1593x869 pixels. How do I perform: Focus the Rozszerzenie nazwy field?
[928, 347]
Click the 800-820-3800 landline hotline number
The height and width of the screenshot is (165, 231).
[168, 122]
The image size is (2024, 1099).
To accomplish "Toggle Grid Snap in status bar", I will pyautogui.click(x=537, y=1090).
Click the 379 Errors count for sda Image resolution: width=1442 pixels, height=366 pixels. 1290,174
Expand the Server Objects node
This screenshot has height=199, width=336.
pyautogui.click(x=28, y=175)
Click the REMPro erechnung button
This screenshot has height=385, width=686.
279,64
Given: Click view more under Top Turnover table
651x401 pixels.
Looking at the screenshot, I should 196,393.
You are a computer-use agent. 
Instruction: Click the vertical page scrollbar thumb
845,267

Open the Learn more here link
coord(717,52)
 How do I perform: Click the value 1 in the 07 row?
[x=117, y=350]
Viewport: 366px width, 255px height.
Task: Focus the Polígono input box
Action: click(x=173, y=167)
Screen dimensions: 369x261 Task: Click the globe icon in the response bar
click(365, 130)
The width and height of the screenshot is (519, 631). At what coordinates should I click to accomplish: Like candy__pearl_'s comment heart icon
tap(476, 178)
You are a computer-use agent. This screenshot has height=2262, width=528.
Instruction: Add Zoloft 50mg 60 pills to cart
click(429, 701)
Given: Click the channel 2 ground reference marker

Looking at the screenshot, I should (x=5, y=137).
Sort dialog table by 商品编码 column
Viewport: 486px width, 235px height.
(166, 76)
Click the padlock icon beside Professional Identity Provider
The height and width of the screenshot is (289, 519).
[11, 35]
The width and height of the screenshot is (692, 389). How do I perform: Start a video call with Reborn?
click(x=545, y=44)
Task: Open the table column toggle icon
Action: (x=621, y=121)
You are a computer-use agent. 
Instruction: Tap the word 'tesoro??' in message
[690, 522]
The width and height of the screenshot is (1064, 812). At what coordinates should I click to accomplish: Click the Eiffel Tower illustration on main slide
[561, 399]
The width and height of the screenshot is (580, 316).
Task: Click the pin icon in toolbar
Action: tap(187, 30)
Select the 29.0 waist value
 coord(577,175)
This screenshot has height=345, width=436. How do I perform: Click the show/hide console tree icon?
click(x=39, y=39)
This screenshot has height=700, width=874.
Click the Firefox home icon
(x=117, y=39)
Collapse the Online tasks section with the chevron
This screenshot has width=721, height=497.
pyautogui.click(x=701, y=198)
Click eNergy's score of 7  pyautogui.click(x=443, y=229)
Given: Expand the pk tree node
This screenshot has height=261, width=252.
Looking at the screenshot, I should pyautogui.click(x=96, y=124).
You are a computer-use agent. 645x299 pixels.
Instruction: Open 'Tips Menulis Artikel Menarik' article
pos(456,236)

■ ■ ■

PROMPT: Would you restate the entries word for word, omitting none?

EXERCISE OUTPUT:
1593x869 pixels. How do I perform: Focus the Rozszerzenie nazwy field?
[928, 347]
Click the 800-820-3800 landline hotline number
The height and width of the screenshot is (165, 231).
[168, 122]
The image size is (2024, 1099).
To accomplish "Toggle Grid Snap in status bar", I will pyautogui.click(x=537, y=1090).
Click the 379 Errors count for sda Image resolution: width=1442 pixels, height=366 pixels. 1290,174
Expand the Server Objects node
This screenshot has height=199, width=336.
pyautogui.click(x=28, y=175)
Click the REMPro erechnung button
This screenshot has height=385, width=686.
279,64
Given: Click view more under Top Turnover table
651x401 pixels.
Looking at the screenshot, I should 196,393.
You are a computer-use agent. 
Instruction: Click the vertical page scrollbar thumb
845,267

Open the Learn more here link
coord(717,52)
 How do I perform: Click the value 1 in the 07 row?
[x=117, y=350]
Viewport: 366px width, 255px height.
Task: Focus the Polígono input box
Action: click(x=173, y=167)
Screen dimensions: 369x261 Task: Click the globe icon in the response bar
click(365, 130)
The width and height of the screenshot is (519, 631). At what coordinates should I click to accomplish: Like candy__pearl_'s comment heart icon
tap(476, 178)
You are a computer-use agent. This screenshot has height=2262, width=528.
Instruction: Add Zoloft 50mg 60 pills to cart
click(429, 701)
Given: Click the channel 2 ground reference marker

Looking at the screenshot, I should (x=5, y=137).
Sort dialog table by 商品编码 column
Viewport: 486px width, 235px height.
(166, 76)
Click the padlock icon beside Professional Identity Provider
The height and width of the screenshot is (289, 519).
[11, 35]
The width and height of the screenshot is (692, 389). How do I perform: Start a video call with Reborn?
click(x=545, y=44)
Task: Open the table column toggle icon
Action: (x=621, y=121)
You are a computer-use agent. 
Instruction: Tap the word 'tesoro??' in message
[690, 522]
The width and height of the screenshot is (1064, 812). At what coordinates should I click to accomplish: Click the Eiffel Tower illustration on main slide
[561, 399]
The width and height of the screenshot is (580, 316).
Task: Click the pin icon in toolbar
Action: tap(187, 30)
Select the 29.0 waist value
 coord(577,175)
This screenshot has height=345, width=436. How do I perform: Click the show/hide console tree icon?
click(x=39, y=39)
This screenshot has height=700, width=874.
Click the Firefox home icon
(x=117, y=39)
Collapse the Online tasks section with the chevron
This screenshot has width=721, height=497.
pyautogui.click(x=701, y=198)
Click eNergy's score of 7  pyautogui.click(x=443, y=229)
Given: Expand the pk tree node
This screenshot has height=261, width=252.
Looking at the screenshot, I should pyautogui.click(x=96, y=124).
You are a computer-use agent. 645x299 pixels.
Instruction: Open 'Tips Menulis Artikel Menarik' article
pos(456,236)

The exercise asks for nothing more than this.